Retype the entries exactly; omit all pictures.
[Opening DATASET ENTRIES section]
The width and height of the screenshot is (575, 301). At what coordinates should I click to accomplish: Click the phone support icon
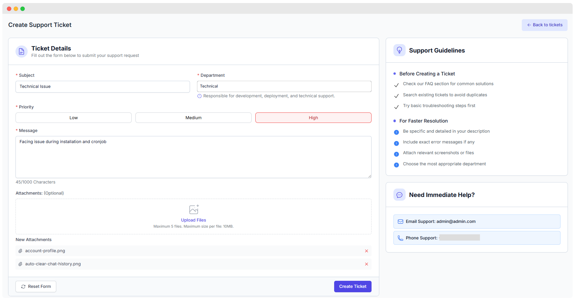400,238
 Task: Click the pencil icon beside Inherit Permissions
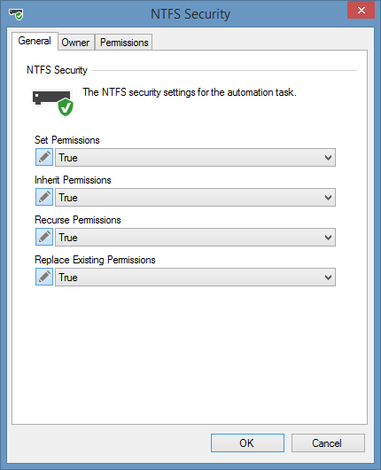(x=44, y=197)
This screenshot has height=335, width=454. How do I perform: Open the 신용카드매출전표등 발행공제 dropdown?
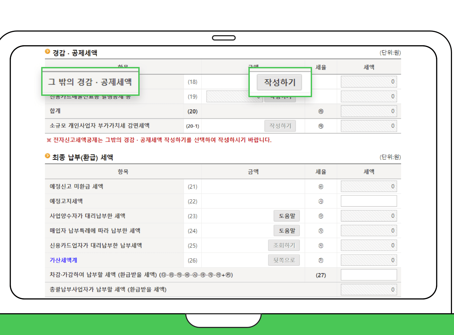234,96
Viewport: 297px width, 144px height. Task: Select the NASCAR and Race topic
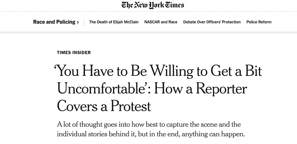pos(161,22)

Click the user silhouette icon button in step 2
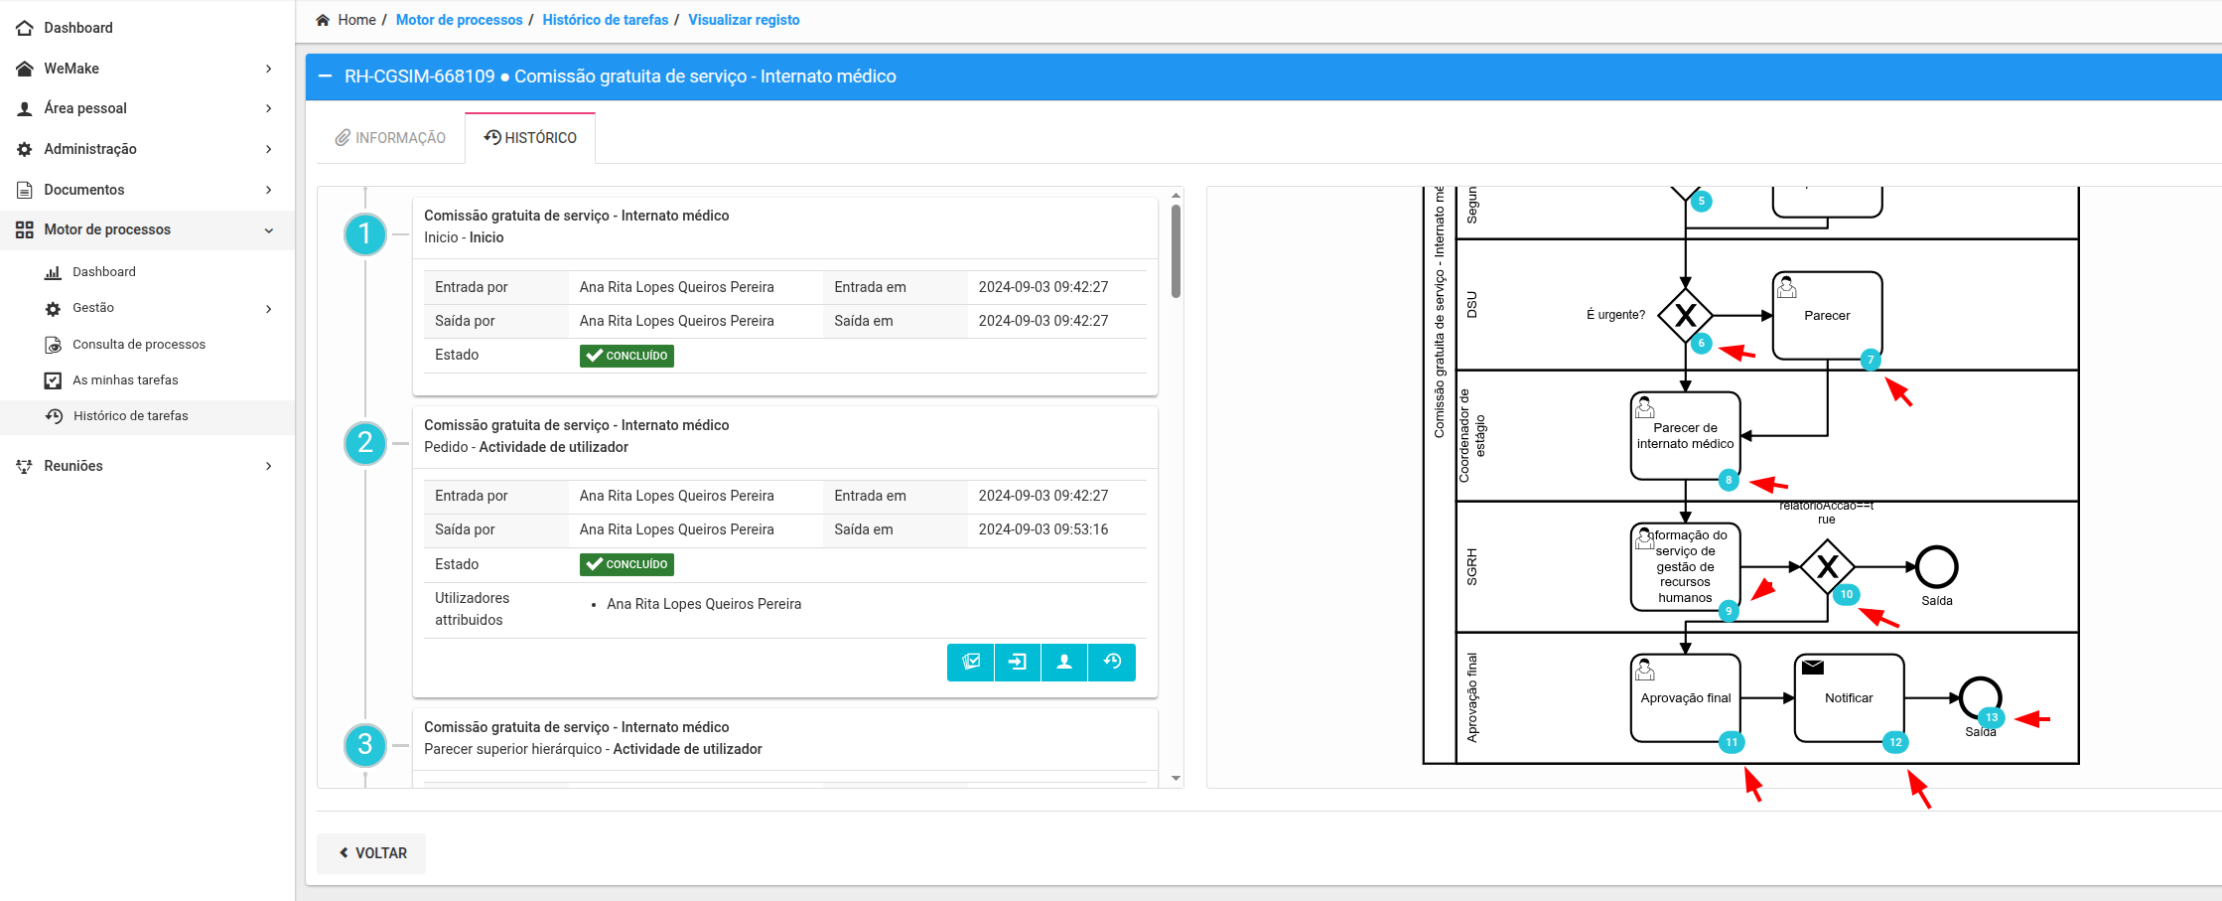[x=1064, y=662]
[Closing DATASET ENTRIES section]
- SOLUTION:
The width and height of the screenshot is (575, 301). At what coordinates should I click to accomplish: Click the phone support icon
400,238
 Task: Click the pencil icon beside Inherit Permissions
(x=44, y=197)
This screenshot has height=335, width=454. How do I perform: Open the 신용카드매출전표등 발행공제 dropdown?
234,96
Viewport: 297px width, 144px height. Task: Select the NASCAR and Race topic
pos(161,22)

Click the user silhouette icon button in step 2
[x=1064, y=662]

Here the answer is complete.